··· Listing

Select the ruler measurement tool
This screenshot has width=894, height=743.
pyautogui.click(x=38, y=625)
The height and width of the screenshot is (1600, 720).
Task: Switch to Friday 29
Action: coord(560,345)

······
··· Listing

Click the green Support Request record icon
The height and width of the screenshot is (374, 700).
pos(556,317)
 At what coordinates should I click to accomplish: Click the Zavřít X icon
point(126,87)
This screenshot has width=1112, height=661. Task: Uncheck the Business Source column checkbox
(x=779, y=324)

······

What to do:
Rewrite the records starting at the line containing "Select the ruler measurement tool" and ending at the line containing "Action: coord(560,345)", replacing "ruler" with "protractor" and leaving everything else unchanged.

Solution to this task:
Select the protractor measurement tool
This screenshot has width=894, height=743.
pyautogui.click(x=38, y=625)
The height and width of the screenshot is (1600, 720).
Task: Switch to Friday 29
Action: coord(560,345)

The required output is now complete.